Last week Mandy shared ideas about how librarians and other data-support professionals can act as connectors, crusaders and collaborators on campus in order to better provide and develop qualitative research teaching resources. This week we want to build on Mandy’s suggestions by looking a bit more broadly at how librarians and other data-support professionals can help build community around qualitative research at their institutions.
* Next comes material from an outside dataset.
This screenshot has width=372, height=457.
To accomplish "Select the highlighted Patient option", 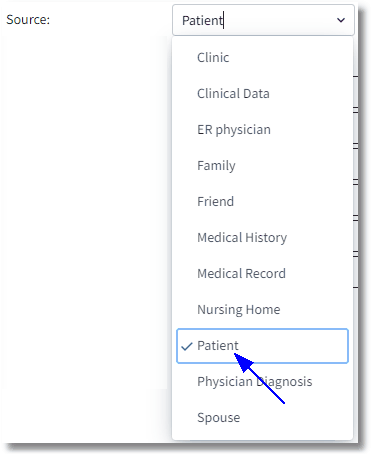I will coord(262,346).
As qualitative research methods are often not the dominant methodologies used in departments and institutions, qualitative researchers may not have a strong support network and may lack colleagues to consult with or learn from. I have regularly heard from graduate students embarking on a qualitative project that they are struggling to learn about qualitative methods on their own because their advisor doesn’t know much about qualitative research or because their department does not offer a course in qualitative research methods. I have also heard from the lone qualitative research faculty member in a department about how isolating that can be. So building a community where qualitative researchers can support, connect with and learn from each other can be very important. Libraries, often seen as neutral ground on campus, have an opportunity to play a unique role as facilitators building this community by connecting people and leveraging resources from across campus.
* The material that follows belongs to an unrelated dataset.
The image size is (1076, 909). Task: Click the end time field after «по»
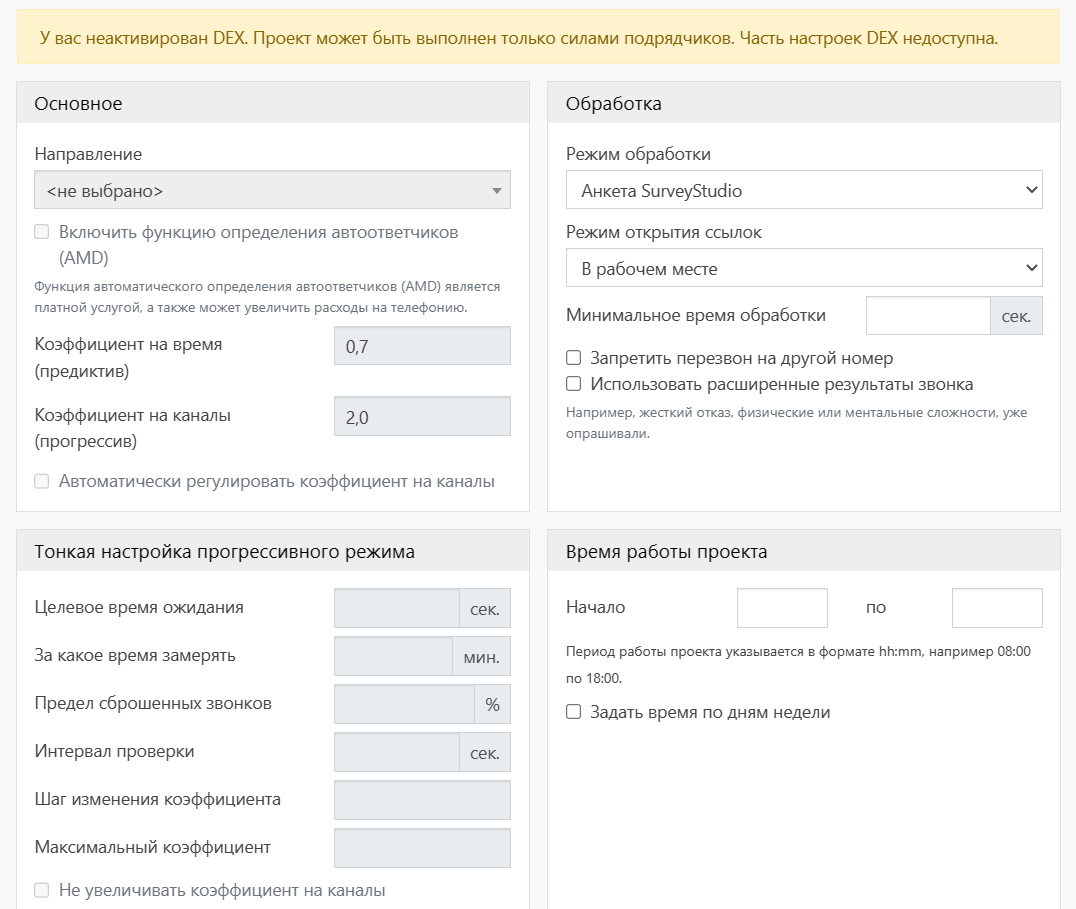coord(996,608)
Some activities that librarians and data support professionals may want to consider to help build a qualitative research community on their campus include:

  • Conduct an environmental scan.  Each campus has a different research support environment, so it may help to first do an environmental scan of your campus to learn who is already doing what to support qualitative research. Document what you learn! Think about how the library can bring together existing resources and build on them.
  • Then, act as a clearinghouse around qualitative methods and support. As you investigate what is going on across your campus related to qualitative research, compile and publicize what you find.  For example, you may create:
  1. lists of campus resources, including labs and software/support tools available,
  2. lists of qualitative methods courses offered in departments across campus,
  3. a directory of faculty members with strengths in qualitative research who agree to act as a resource for others.

As Jill mentioned in our second blogpost, Libguides/research guides are often a great way to capture and share this type of information with the university community and with  library colleagues. Additionally, sharing this information through other campus organizations, such as a graduate resource center, might be a good way to reach an audience with related needs. 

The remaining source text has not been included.